Extract provided -
Mocking political opponents online is the best way to go viral
The best way to go viral is by mocking your political opponents, according to a new analysis of millions of Tweets and Facebook posts from the US.
Psychologists from the University of Cambridge analysed more than 2.7 million tweets and Facebook posts from US media outlets and Congress members from across the political divide.
The analysis found that for every additional word referencing either a rival politician or competing worldview, the post was 67% more likely to be shared.
While researchers gave the example of a Republican source including the words ‘Biden’ and ‘Liberal’ in their posts, the effect was the same across the political spectrum.
‘Slamming the political opposition was the most powerful predictor of a post going viral out of all those we measured,’ said lead study author Steve Rathje.
‘This was the case for both Republican and Democrat-leaning media outlets and politicians on Facebook and Twitter.
In general, the study found that social media posts about the ‘political outgroup’, those on the other side of the political divide, received twice as many shares as those praising people or organisations from within a political group.
‘Social media keeps us engaged as much as possible to sell advertising,’ said Rathje.
‘This business model has ended up rewarding politicians and media companies for producing divisive content in which they dunk on perceived enemies.

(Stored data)
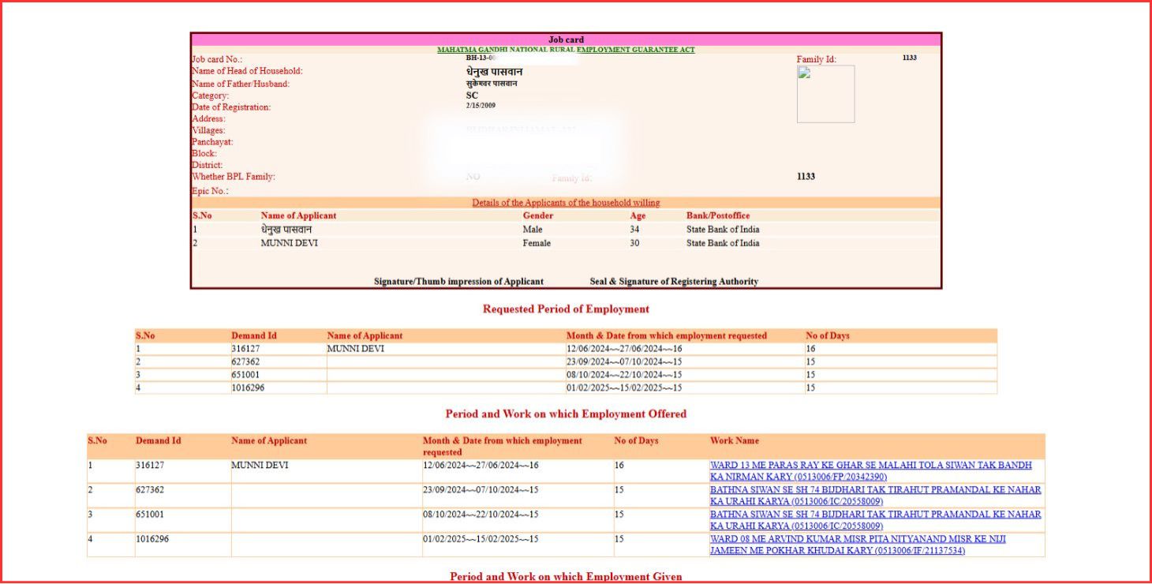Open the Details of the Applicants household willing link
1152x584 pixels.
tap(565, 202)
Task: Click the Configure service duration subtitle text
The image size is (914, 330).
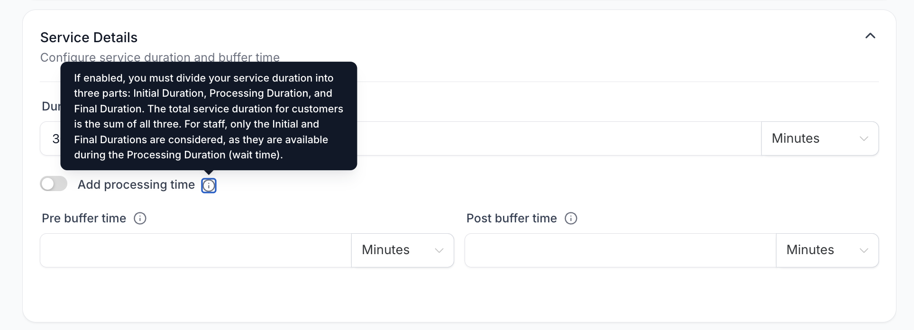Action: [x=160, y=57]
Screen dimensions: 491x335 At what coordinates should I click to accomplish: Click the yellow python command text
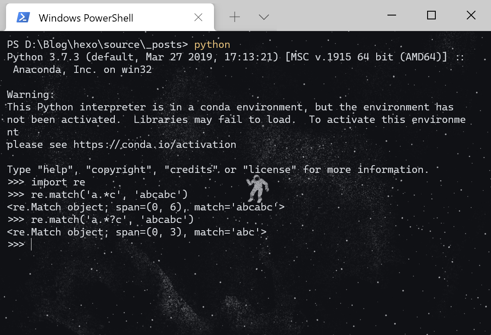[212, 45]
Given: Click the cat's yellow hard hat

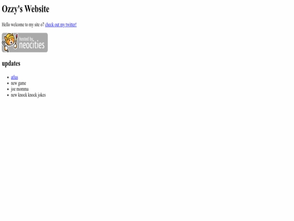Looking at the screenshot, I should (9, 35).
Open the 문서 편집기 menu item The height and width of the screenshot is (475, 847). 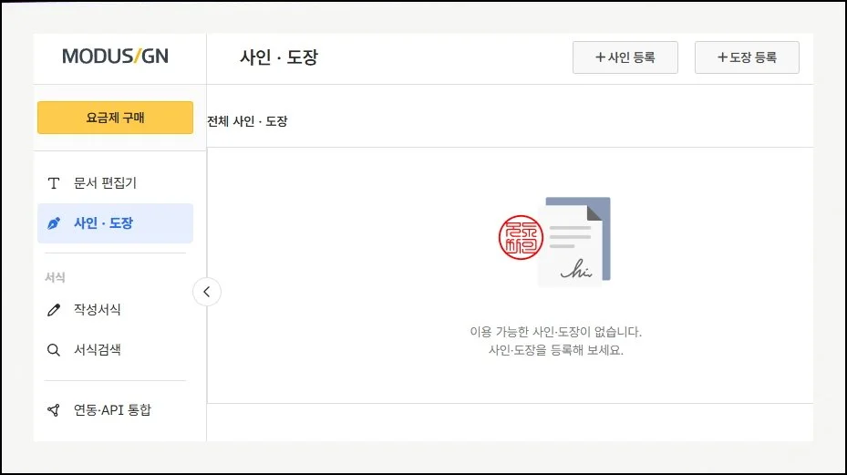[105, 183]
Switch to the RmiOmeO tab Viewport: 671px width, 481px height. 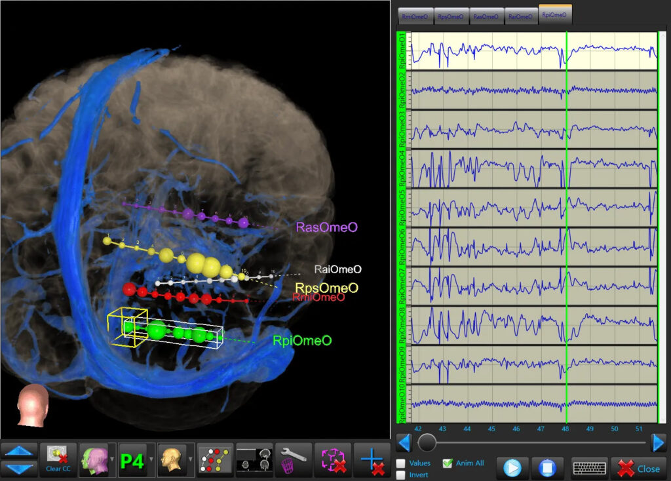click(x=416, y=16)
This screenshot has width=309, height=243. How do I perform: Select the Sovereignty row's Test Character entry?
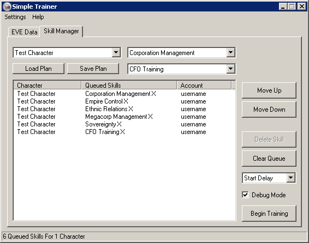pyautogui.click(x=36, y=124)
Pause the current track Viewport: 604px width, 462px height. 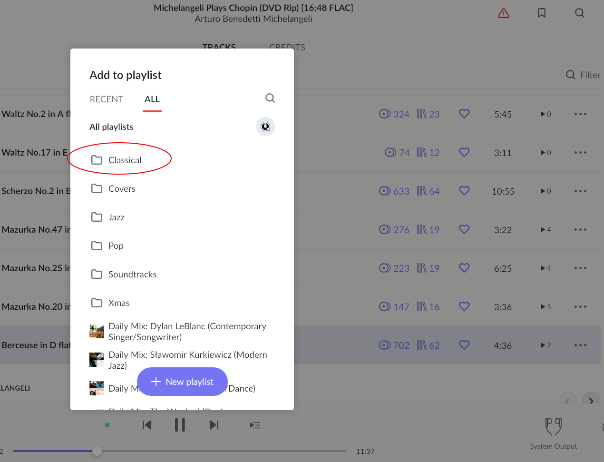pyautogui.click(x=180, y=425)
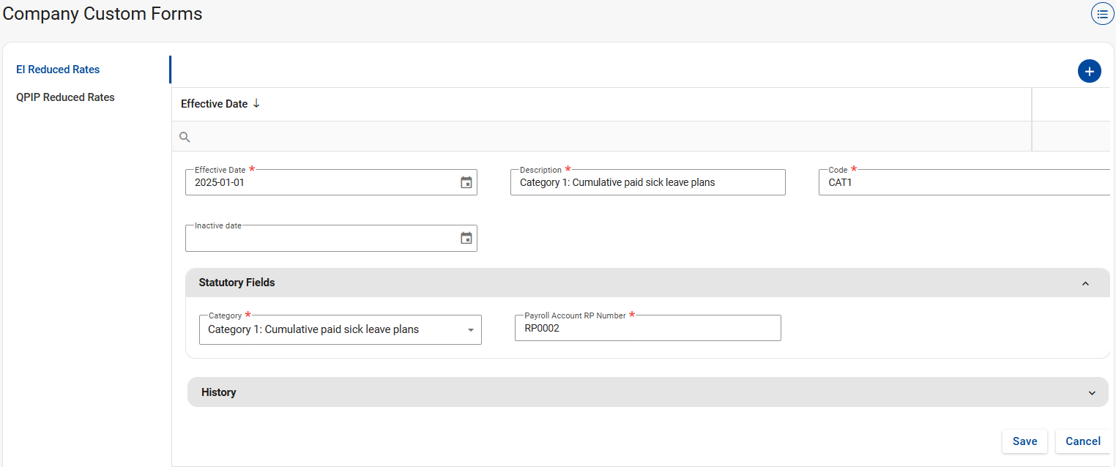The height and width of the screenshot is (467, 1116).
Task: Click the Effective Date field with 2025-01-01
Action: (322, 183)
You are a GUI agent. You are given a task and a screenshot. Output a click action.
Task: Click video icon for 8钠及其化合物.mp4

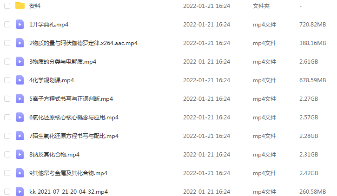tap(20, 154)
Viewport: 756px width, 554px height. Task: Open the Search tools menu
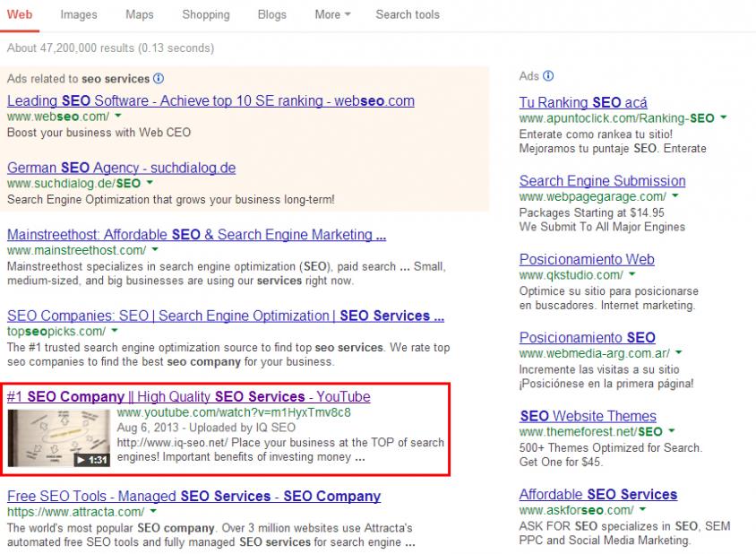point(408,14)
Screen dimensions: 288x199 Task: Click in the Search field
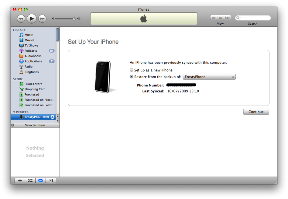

Questions -
1. In the article on mocking political opponents online, how much more likely was a post to be shared for each additional word referencing a rival politician or competing worldview?
2. Pick up the article on mocking political opponents online from where it stops.
The entries have nothing to do with any of this.

Exercise responses -
1. It was 67% more likely to be shared.

2.
‘Our study suggests that out-party hate is much better at capturing our attention online than in-party love. This may be feeding a dangerous political climate.’
Previous research looking at online ‘virality’, or shareability, found that using language that evoked strong negative emotions, like anger or moral indignation, increased the likelihood of shares.
But the Cambridge study, published today in the journal Proceedings of the National Academy of Sciences, found that terms related to the political outgroup were five times more effective than negative emotional language.
The authors of the study argued that their findings reveal the ‘perverse incentives’ driving conversation on large social media platforms, which could fuel political polarisation in democratic states like the US.
Facebook has come under particular criticism for fuelling the increase in political partisanship, with critics arguing Facebook preferences user ‘engagement’ above other metrics like safety.
Reports have alleged that new Facebook product tweaks that reduce user engagement too much are discarded, and that CEO Mark Zuckerberg is single minded in his approach to increase site engagement.
An internal Facebook report in 2017 found that the company’s push to maximise engagement was increasing prohibited content and political polarisation, and the company put together a task force to address the findings.
But the group was soon disbanded, with many of the task force’s recommendations going unimplemented.
While Facebook announced an algorithm change in 2018 to value ‘deeper’ reactions like reactions and comments, researchers say this may have actually prioritised posts full of ‘outgroup animosity’.
‘We are told we need to escape our online echo chambers,’ said Prof Sander van der Linden, senior author of the study.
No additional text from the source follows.